La participation des infirmiers à la reconstruction jugée cruciale
Aussi le CII défend-il l’élaboration de politiques publiques plus proactives et efficaces dans l’amélioration de leurs conditions de travail et leur protection. « Protéger et soutenir les infirmiers doit être un enjeu clé de tout système de santé qui espère se relever de la pandémie », affirme-t-il. Alors que l’absence de mesures adaptées tend à réclamer aux infirmiers d’être « résilients », l’organisation appelle à des réponses globales et systémiques, aussi bien au niveau national qu’international. A commencer par la mise en place d’indicateurs communs à chaque pays, qui faciliteront le recueil de données et permettront de mieux identifier les causes du mal-être infirmier. « Chaque système de santé et chaque État doit développer une meilleure compréhension de l’origine des problèmes qui touchent les professionnels de santé en conduisant des analyses d’impact régulières au sein de la profession infirmière ».
S’il s’agit d’un préalable à la définition de politiques publiques pertinentes, le CII met toutefois l’accent sur la nécessité de répondre à 4 priorités au niveau national : atteindre un niveau d’effectifs adéquat pour répondre aux besoins, fixer des conditions de travail attractives, accompagner et maintenir la santé et le bien-être des professionnels, et assurer la participation des infirmiers à la reconstruction du système de santé.
Le rapport enjoint également les pays à réaliser des efforts de planification des effectifs infirmiers, notamment en étendant les capacités de formation, en analysant les perspectives de l’emploi infirmier (profils de compétences, projection du nombre des futurs professionnels…), ou en optimisant les forces de travail par le déploiement et/ou le renforcement de la pratique avancée, à même de fortifier l’attractivité du métier.
Pas de reconstruction sans coopération internationale
Mais l’action se doit aussi d’être coordonnée à l’international.
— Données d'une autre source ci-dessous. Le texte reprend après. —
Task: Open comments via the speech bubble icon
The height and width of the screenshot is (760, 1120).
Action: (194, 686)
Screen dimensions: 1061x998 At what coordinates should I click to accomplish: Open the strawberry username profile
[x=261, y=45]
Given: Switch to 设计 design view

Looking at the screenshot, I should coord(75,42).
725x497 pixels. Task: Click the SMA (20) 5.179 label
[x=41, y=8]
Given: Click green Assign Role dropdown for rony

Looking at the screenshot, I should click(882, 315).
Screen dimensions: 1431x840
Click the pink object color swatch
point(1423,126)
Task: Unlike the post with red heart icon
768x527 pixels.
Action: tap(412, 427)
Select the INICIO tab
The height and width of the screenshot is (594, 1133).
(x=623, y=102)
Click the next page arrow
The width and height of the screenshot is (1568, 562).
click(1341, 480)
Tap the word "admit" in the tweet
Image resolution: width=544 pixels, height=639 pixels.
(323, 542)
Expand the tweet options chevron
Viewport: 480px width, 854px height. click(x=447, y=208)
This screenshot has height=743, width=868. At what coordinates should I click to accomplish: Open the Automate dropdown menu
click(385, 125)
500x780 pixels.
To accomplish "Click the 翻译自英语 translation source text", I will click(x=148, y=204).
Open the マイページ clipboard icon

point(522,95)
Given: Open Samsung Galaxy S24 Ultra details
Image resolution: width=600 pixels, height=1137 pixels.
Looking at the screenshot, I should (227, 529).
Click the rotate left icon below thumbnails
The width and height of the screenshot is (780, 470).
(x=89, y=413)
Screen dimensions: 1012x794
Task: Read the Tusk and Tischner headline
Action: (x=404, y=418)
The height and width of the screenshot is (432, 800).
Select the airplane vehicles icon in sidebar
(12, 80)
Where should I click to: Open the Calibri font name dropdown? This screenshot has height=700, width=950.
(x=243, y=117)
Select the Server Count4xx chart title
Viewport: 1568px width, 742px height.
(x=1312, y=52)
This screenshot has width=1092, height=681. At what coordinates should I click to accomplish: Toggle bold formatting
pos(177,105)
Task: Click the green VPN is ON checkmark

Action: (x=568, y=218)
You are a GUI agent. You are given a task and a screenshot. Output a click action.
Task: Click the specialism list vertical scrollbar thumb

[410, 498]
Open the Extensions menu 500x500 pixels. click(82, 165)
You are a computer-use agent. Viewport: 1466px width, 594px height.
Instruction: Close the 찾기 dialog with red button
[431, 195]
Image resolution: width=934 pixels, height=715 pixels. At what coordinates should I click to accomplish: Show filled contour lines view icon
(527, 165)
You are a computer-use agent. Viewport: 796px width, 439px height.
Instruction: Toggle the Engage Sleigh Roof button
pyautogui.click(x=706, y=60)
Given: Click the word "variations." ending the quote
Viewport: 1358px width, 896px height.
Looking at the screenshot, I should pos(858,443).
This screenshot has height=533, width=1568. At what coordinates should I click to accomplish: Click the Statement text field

Car la pénurie d’infirmiers étant mondial, le CII craint notamment une de ses potentielles conséquences : la tentation des pays à hauts revenus à puiser dans les viviers de professionnels des pays à moyens et faibles revenus et donc peu à même d’offrir des conditions favorables à l’exercice. Or une telle démarche est inadmissible pour l’organisation, car elle aura entre autres résultats de fragiliser encore plus des systèmes de santé déjà très vulnérables. « L’augmentation continue du recrutement d’infirmiers à l’international pourrait épuiser certains pays de leurs compétences infirmières, déjà rares », prévient-elle. D’où l’absolue nécessité d’un « effort coordonné » des États pour « développer un plan à 10 ans visant à maintenir des effectifs infirmiers mondiaux » adaptés et s’appuyant sur des données et des indicateurs communs.
Le CII recommande ainsi en premier lieu de mettre à jour le State of the world’s nursing (SOWN, rapport réalisé par l’Organisation mondiale de la santé qui présente une photographie de la profession infirmière au niveau mondial) réalisé en 2020 afin de quantifier et évaluer les dégâts provoqués par la crise sanitaire. Et du point de vue de la planification, il attend un engagement à assurer l’accès de tous les infirmiers aux programmes de vaccination, à mieux surveiller les flux de migration pour maintenir un approvisionnement éthique en professionnels dans chaque pays ou encore à investir dans la pérennisation des effectifs infirmiers dans les petits États, les États à revenu faible et les États fragiles.